• GOAL: Turn these lines into a numbered list, omitting any blank lines.

# START OF PROVIDED DATA

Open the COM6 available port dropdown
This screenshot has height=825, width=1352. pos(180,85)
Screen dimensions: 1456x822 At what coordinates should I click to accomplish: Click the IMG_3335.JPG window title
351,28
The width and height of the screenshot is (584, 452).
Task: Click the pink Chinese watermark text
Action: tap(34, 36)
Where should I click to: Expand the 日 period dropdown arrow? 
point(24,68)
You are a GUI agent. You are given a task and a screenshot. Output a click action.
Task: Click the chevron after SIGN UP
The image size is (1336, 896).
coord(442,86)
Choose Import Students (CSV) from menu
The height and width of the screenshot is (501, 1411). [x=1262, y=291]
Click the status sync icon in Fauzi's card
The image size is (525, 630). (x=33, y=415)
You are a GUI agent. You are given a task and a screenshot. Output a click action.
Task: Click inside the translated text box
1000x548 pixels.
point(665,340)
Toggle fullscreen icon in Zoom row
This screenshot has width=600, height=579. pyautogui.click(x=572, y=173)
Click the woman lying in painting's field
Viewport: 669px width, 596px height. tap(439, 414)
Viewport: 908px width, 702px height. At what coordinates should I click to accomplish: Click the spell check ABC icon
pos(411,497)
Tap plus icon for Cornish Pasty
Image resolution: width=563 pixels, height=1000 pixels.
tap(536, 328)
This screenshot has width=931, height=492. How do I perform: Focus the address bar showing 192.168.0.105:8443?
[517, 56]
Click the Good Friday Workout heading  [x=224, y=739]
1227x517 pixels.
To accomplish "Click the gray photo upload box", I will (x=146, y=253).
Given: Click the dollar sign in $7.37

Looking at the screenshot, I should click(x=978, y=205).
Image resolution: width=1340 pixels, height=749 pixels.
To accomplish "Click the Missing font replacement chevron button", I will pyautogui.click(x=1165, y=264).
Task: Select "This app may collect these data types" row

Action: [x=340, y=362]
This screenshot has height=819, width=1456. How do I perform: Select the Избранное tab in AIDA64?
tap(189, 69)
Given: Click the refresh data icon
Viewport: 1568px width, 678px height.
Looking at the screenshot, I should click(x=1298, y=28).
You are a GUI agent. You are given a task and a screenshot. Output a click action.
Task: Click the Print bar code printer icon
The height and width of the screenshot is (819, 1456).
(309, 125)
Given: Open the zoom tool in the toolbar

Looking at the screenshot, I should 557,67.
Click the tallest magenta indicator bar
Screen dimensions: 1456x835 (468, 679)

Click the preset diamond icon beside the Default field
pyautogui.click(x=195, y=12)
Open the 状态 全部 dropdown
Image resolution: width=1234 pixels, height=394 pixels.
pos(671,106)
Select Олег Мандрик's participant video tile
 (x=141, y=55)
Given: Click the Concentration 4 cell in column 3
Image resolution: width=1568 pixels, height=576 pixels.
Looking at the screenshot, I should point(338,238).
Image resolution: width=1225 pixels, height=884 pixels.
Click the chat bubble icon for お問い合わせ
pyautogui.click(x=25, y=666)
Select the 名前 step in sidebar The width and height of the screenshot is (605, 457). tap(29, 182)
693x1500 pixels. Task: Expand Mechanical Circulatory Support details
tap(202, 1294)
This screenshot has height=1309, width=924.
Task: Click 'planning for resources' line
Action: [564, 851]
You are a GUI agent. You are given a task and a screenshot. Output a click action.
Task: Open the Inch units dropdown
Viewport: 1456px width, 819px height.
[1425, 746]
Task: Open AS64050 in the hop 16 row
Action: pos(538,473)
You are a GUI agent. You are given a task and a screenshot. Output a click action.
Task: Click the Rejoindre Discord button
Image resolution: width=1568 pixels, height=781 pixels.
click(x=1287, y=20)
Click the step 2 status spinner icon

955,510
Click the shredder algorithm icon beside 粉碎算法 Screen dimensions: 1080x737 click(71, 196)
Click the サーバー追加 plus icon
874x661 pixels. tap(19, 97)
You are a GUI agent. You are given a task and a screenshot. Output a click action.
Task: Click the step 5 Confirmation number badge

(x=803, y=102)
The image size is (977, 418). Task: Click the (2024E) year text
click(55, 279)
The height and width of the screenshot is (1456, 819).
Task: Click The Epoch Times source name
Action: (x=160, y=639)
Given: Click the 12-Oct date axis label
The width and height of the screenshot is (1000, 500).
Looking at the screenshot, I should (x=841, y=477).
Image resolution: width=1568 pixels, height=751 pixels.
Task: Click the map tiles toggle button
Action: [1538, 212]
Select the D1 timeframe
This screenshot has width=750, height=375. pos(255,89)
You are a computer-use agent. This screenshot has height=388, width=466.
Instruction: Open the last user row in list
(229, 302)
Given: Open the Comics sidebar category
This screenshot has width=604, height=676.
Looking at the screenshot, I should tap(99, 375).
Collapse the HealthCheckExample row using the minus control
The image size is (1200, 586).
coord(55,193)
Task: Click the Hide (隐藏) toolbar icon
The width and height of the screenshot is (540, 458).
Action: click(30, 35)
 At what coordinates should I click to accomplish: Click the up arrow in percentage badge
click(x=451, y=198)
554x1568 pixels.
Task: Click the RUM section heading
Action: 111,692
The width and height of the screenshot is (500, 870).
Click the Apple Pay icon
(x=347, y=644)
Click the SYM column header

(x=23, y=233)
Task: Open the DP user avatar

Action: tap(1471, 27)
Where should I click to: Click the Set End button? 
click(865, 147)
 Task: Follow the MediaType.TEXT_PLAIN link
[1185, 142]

# END OF PROVIDED DATA

• IN RESPONSE:
1. Open the COM6 available port dropdown
2. This screenshot has height=825, width=1352. pos(180,85)
3. Screen dimensions: 1456x822 At what coordinates should I click to accomplish: Click the IMG_3335.JPG window title
4. 351,28
5. The width and height of the screenshot is (584, 452).
6. Task: Click the pink Chinese watermark text
7. Action: tap(34, 36)
8. Where should I click to: Expand the 日 period dropdown arrow? 
9. point(24,68)
10. You are a GUI agent. You are given a task and a screenshot. Output a click action.
11. Task: Click the chevron after SIGN UP
12. The image size is (1336, 896).
13. coord(442,86)
14. Choose Import Students (CSV) from menu
15. The height and width of the screenshot is (501, 1411). [x=1262, y=291]
16. Click the status sync icon in Fauzi's card
17. The image size is (525, 630). (x=33, y=415)
18. You are a GUI agent. You are given a task and a screenshot. Output a click action.
19. Task: Click inside the translated text box
20. 1000x548 pixels.
21. point(665,340)
22. Toggle fullscreen icon in Zoom row
23. This screenshot has width=600, height=579. pyautogui.click(x=572, y=173)
24. Click the woman lying in painting's field
25. Viewport: 669px width, 596px height. tap(439, 414)
26. Viewport: 908px width, 702px height. At what coordinates should I click to accomplish: Click the spell check ABC icon
27. pos(411,497)
28. Tap plus icon for Cornish Pasty
29. Image resolution: width=563 pixels, height=1000 pixels.
30. tap(536, 328)
31. This screenshot has width=931, height=492. How do I perform: Focus the address bar showing 192.168.0.105:8443?
32. [517, 56]
33. Click the Good Friday Workout heading  [x=224, y=739]
34. 1227x517 pixels.
35. To accomplish "Click the gray photo upload box", I will (x=146, y=253).
36. Given: Click the dollar sign in $7.37
37. Looking at the screenshot, I should click(x=978, y=205).
38. Image resolution: width=1340 pixels, height=749 pixels.
39. To accomplish "Click the Missing font replacement chevron button", I will pyautogui.click(x=1165, y=264).
40. Task: Select "This app may collect these data types" row
41. Action: [x=340, y=362]
42. This screenshot has height=819, width=1456. How do I perform: Select the Избранное tab in AIDA64?
43. tap(189, 69)
44. Given: Click the refresh data icon
45. Viewport: 1568px width, 678px height.
46. Looking at the screenshot, I should click(x=1298, y=28).
47. You are a GUI agent. You are given a task and a screenshot. Output a click action.
48. Task: Click the Print bar code printer icon
49. The height and width of the screenshot is (819, 1456).
50. (309, 125)
51. Given: Open the zoom tool in the toolbar
52. Looking at the screenshot, I should 557,67.
53. Click the tallest magenta indicator bar
54. Screen dimensions: 1456x835 (468, 679)
55. Click the preset diamond icon beside the Default field
56. pyautogui.click(x=195, y=12)
57. Open the 状态 全部 dropdown
58. Image resolution: width=1234 pixels, height=394 pixels.
59. pos(671,106)
60. Select Олег Мандрик's participant video tile
61.  (x=141, y=55)
62. Given: Click the Concentration 4 cell in column 3
63. Image resolution: width=1568 pixels, height=576 pixels.
64. Looking at the screenshot, I should point(338,238).
65. Image resolution: width=1225 pixels, height=884 pixels.
66. Click the chat bubble icon for お問い合わせ
67. pyautogui.click(x=25, y=666)
68. Select the 名前 step in sidebar The width and height of the screenshot is (605, 457). tap(29, 182)
69. 693x1500 pixels. Task: Expand Mechanical Circulatory Support details
70. tap(202, 1294)
71. This screenshot has height=1309, width=924.
72. Task: Click 'planning for resources' line
73. Action: [564, 851]
74. You are a GUI agent. You are given a task and a screenshot. Output a click action.
75. Task: Open the Inch units dropdown
76. Viewport: 1456px width, 819px height.
77. [1425, 746]
78. Task: Open AS64050 in the hop 16 row
79. Action: pos(538,473)
80. You are a GUI agent. You are given a task and a screenshot. Output a click action.
81. Task: Click the Rejoindre Discord button
82. Image resolution: width=1568 pixels, height=781 pixels.
83. click(x=1287, y=20)
84. Click the step 2 status spinner icon
85. 955,510
86. Click the shredder algorithm icon beside 粉碎算法 Screen dimensions: 1080x737 click(71, 196)
87. Click the サーバー追加 plus icon
88. 874x661 pixels. tap(19, 97)
89. You are a GUI agent. You are given a task and a screenshot. Output a click action.
90. Task: Click the step 5 Confirmation number badge
91. (x=803, y=102)
92. The image size is (977, 418). Task: Click the (2024E) year text
93. click(55, 279)
94. The height and width of the screenshot is (1456, 819).
95. Task: Click The Epoch Times source name
96. Action: (x=160, y=639)
97. Given: Click the 12-Oct date axis label
98. The width and height of the screenshot is (1000, 500).
99. Looking at the screenshot, I should (x=841, y=477).
100. Image resolution: width=1568 pixels, height=751 pixels.
101. Task: Click the map tiles toggle button
102. Action: [1538, 212]
103. Select the D1 timeframe
104. This screenshot has width=750, height=375. pos(255,89)
105. You are a computer-use agent. This screenshot has height=388, width=466.
106. Instruction: Open the last user row in list
107. (229, 302)
108. Given: Open the Comics sidebar category
109. This screenshot has width=604, height=676.
110. Looking at the screenshot, I should tap(99, 375).
111. Collapse the HealthCheckExample row using the minus control
112. The image size is (1200, 586).
113. coord(55,193)
114. Task: Click the Hide (隐藏) toolbar icon
115. The width and height of the screenshot is (540, 458).
116. Action: click(30, 35)
117.  At what coordinates should I click to accomplish: Click the up arrow in percentage badge
118. click(x=451, y=198)
119. 554x1568 pixels.
120. Task: Click the RUM section heading
121. Action: 111,692
122. The width and height of the screenshot is (500, 870).
123. Click the Apple Pay icon
124. (x=347, y=644)
125. Click the SYM column header
126. (x=23, y=233)
127. Task: Open the DP user avatar
128. Action: tap(1471, 27)
129. Where should I click to: Click the Set End button? 
130. click(865, 147)
131.  Task: Follow the MediaType.TEXT_PLAIN link
132. [1185, 142]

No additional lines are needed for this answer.